[Arbeitsauftrag]:
Erklären Sie anhand des Textes über Stauden im Garten, warum die Stauden darin mit alten Bekannten oder Freunden verglichen werden.

[Vorliegender Auszug]:
Stauden im Garten


Der Helleborus leuchtet aus dem noch trostlosen Beet und tut so, als wäre es nicht ein grauer, windiger und nasskalter Tag Anfang Februar. Selbst wenn außer der kleinen Horde Schneeglöckchen, die sich im Nieselregen dicht zusammenduckt, weiter noch nichts zu sehen ist, verspricht  die weit geöffnete Blüte, dass es bald losgeht. Sie weckt die Ahnung von wärmender Sonne, den ersten Hummelköniginnen auf Nahrungssuche und vielen weiteren Blüten, die sich öffnen wollen. Am Beginn eines neuen Jahres ist der Helleborus oder schwarze Nieswurz zuverlässig immer der erste bunte Fleck in meinem Garten. Bald schon folgen das Fingerkraut , die Küchenschelle und die Akeleien, die dann abgelöst werden von den Jakobsleitern, dem tränenden Herzen und vielen, vielen weiteren im Laufe Frühjahrs, Sommers und Herbstes bis dann der majestätische Eisenhut Anfang November das Ende der Saison verkündet. Zuverlässig sind sie alle. Wie alte Bekannte oder Freunde tauchen sie zu bestimmten Zeiten auf und man freut sich, wenn man sie  begrüßen kann. Stauden markieren Punkte im Jahresverlauf wie Karneval oder St.Martin. Man verbindet bestimmte Daten mit ihnen oder bestimmte Ereignisse.

[Verfügbare Einträge]:
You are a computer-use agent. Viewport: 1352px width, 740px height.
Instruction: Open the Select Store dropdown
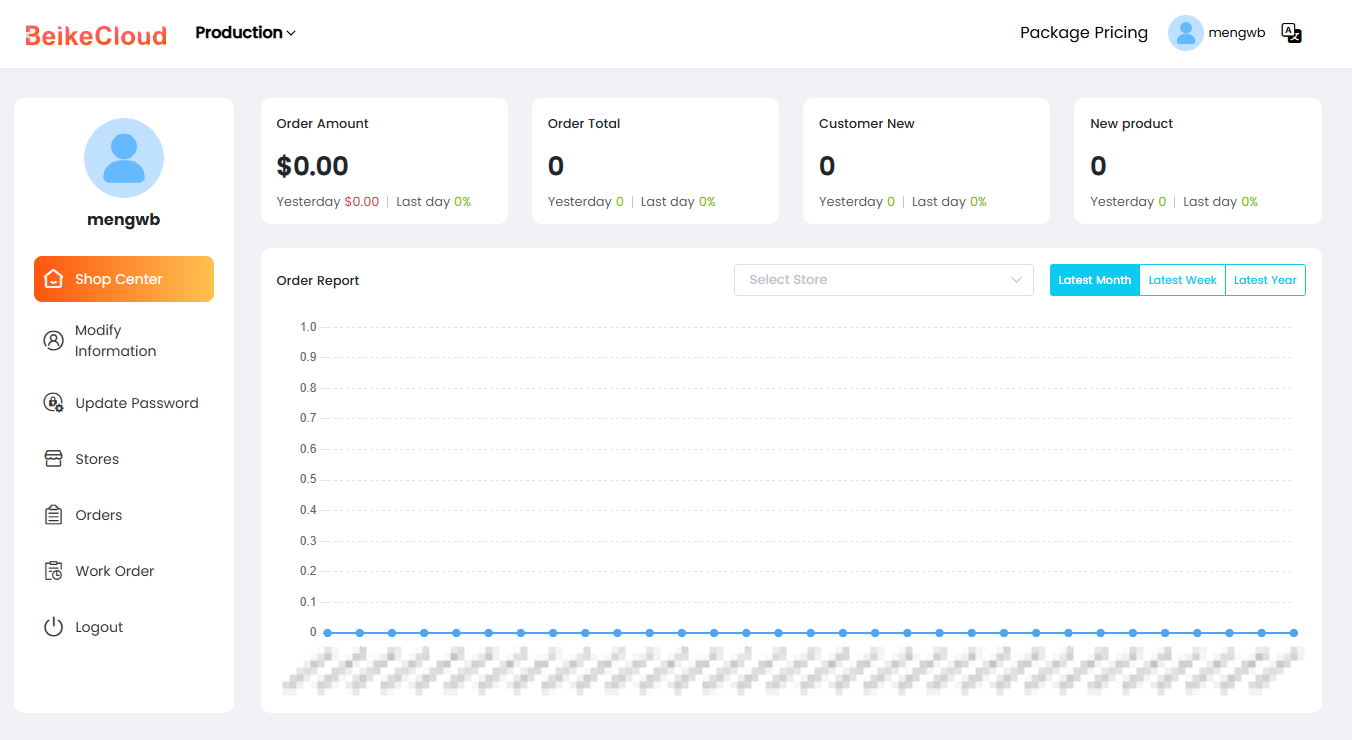(x=884, y=280)
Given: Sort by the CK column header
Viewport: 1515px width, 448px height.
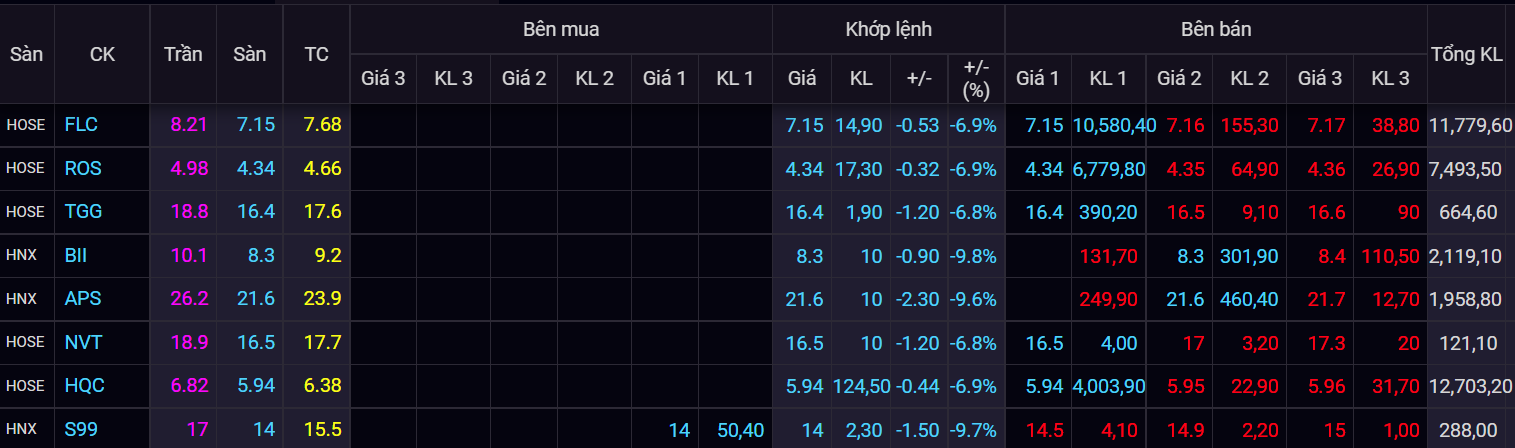Looking at the screenshot, I should pos(102,55).
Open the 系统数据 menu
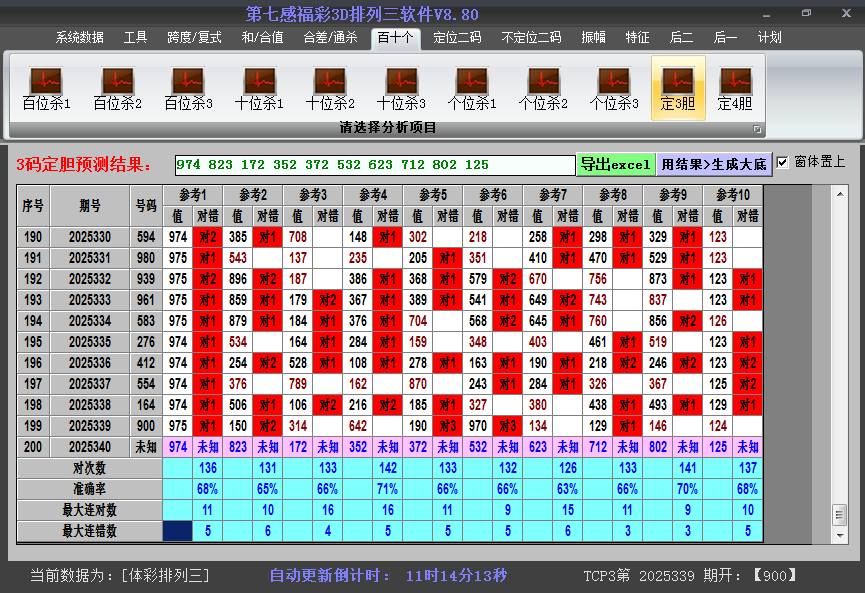The width and height of the screenshot is (865, 593). (79, 38)
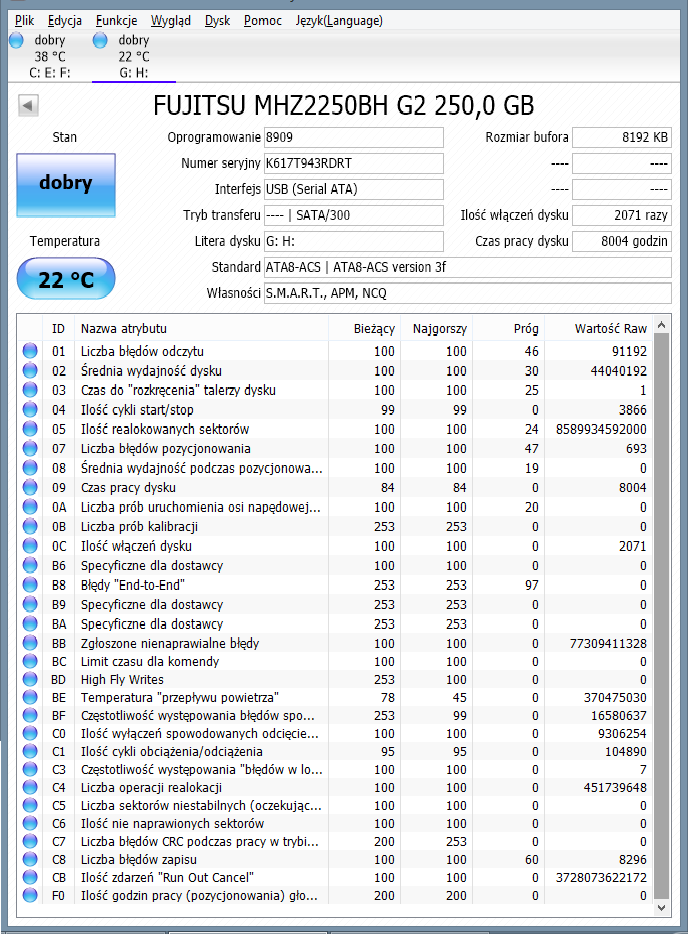This screenshot has width=691, height=937.
Task: Click status orb for attribute C8 Liczba błędów zapisu
Action: pos(30,859)
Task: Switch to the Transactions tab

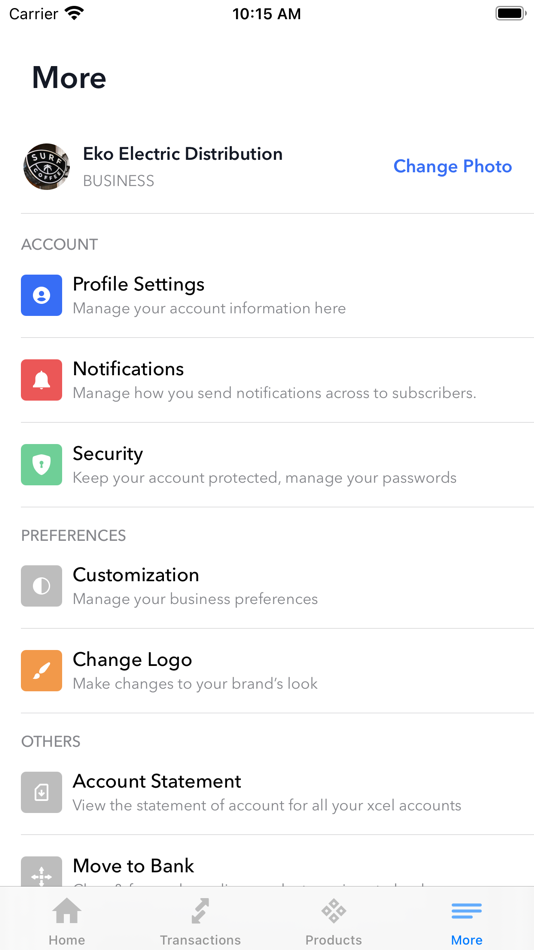Action: coord(200,921)
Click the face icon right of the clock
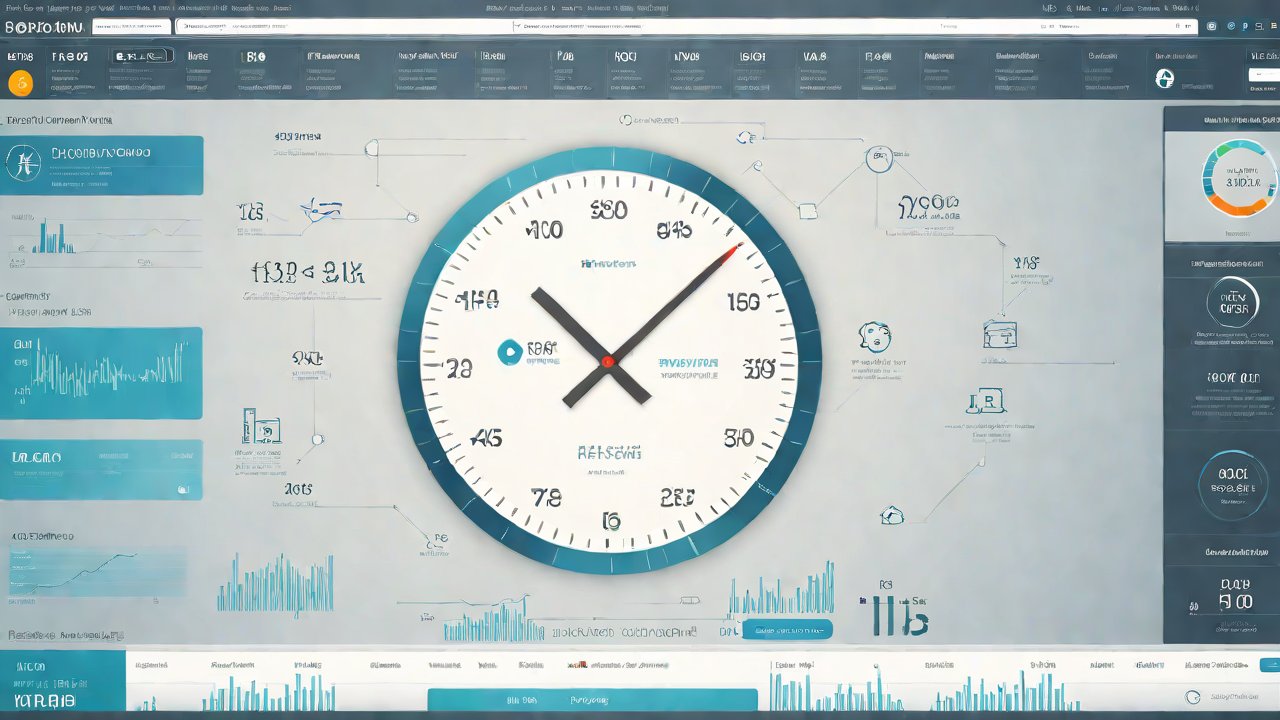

[Lösung]:
Die Stauden sind alle zuverlässig und tauchen zu bestimmten Zeiten im Jahr auf. Deshalb gleichen sie alten Bekannten oder Freunden, über deren Kommen man sich freut, wenn man sie begrüßen kann.